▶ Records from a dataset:
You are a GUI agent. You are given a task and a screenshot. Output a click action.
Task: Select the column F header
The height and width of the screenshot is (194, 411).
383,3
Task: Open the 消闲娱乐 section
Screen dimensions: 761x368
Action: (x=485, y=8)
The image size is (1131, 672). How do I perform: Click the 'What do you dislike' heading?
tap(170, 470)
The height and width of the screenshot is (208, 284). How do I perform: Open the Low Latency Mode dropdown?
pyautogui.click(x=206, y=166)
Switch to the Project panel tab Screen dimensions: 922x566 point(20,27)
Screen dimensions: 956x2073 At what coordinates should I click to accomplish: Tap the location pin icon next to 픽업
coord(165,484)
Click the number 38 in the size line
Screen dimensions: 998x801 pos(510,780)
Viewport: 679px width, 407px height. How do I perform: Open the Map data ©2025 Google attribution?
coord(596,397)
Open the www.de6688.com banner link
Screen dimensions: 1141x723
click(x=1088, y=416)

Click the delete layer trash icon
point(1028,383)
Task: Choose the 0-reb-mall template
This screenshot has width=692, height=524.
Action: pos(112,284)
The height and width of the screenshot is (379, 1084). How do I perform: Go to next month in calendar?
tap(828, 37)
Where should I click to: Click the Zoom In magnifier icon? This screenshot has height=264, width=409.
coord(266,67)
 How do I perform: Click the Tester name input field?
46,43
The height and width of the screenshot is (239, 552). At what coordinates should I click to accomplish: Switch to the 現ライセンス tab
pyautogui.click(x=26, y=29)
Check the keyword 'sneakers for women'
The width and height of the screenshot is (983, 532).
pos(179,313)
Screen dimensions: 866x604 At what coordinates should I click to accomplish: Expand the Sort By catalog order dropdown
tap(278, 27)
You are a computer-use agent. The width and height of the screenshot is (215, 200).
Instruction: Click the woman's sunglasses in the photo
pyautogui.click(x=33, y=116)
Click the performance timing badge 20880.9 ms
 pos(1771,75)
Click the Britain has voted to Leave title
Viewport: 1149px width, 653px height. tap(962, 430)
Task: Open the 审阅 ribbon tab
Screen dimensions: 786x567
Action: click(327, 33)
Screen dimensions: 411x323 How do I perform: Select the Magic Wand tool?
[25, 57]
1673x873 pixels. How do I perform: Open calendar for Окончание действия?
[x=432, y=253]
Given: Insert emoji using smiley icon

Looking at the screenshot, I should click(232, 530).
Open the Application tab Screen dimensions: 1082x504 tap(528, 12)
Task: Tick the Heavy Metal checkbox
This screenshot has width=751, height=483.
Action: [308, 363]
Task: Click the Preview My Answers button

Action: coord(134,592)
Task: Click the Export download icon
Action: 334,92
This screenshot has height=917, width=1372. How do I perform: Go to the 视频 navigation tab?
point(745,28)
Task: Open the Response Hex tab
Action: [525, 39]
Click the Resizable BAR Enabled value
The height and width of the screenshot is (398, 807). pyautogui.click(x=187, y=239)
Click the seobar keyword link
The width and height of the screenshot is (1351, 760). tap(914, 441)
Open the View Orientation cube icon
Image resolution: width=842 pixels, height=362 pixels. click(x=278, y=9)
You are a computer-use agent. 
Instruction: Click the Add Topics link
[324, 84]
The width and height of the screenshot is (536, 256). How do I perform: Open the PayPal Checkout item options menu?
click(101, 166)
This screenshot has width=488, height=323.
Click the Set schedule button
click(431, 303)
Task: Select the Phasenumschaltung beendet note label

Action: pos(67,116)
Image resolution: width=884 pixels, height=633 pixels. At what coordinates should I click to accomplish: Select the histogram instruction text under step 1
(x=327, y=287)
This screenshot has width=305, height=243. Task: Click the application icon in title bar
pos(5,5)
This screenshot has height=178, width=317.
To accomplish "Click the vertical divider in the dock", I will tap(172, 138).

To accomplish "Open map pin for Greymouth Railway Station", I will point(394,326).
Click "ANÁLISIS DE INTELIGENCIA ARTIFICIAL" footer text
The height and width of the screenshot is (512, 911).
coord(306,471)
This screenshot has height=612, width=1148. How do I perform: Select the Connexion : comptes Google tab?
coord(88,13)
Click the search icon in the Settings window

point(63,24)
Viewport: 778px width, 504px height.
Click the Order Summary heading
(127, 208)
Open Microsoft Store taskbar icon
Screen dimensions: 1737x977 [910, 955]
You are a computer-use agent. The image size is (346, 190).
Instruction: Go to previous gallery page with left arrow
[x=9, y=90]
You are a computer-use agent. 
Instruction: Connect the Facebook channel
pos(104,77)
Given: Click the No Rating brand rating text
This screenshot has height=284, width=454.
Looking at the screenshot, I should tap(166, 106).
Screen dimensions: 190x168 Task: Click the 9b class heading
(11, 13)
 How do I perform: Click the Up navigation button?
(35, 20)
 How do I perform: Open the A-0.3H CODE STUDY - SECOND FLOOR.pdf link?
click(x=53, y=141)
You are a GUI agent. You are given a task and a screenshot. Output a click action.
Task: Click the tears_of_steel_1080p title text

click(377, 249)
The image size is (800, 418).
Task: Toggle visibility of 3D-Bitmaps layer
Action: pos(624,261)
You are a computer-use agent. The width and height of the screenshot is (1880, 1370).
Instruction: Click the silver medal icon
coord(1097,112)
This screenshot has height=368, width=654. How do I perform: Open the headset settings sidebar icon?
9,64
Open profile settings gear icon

▶ TASK TO COMPLETE:
Pick out and copy each row above that contains the word "size". Case counts.

▶ SOLUTION TO THIS EXERCISE:
The image size is (1131, 672). How do I perform: Click the 'What do you dislike' heading?
Click the number 38 in the size line
You are a computer-use agent. The image size is (346, 190).
The image size is (800, 418).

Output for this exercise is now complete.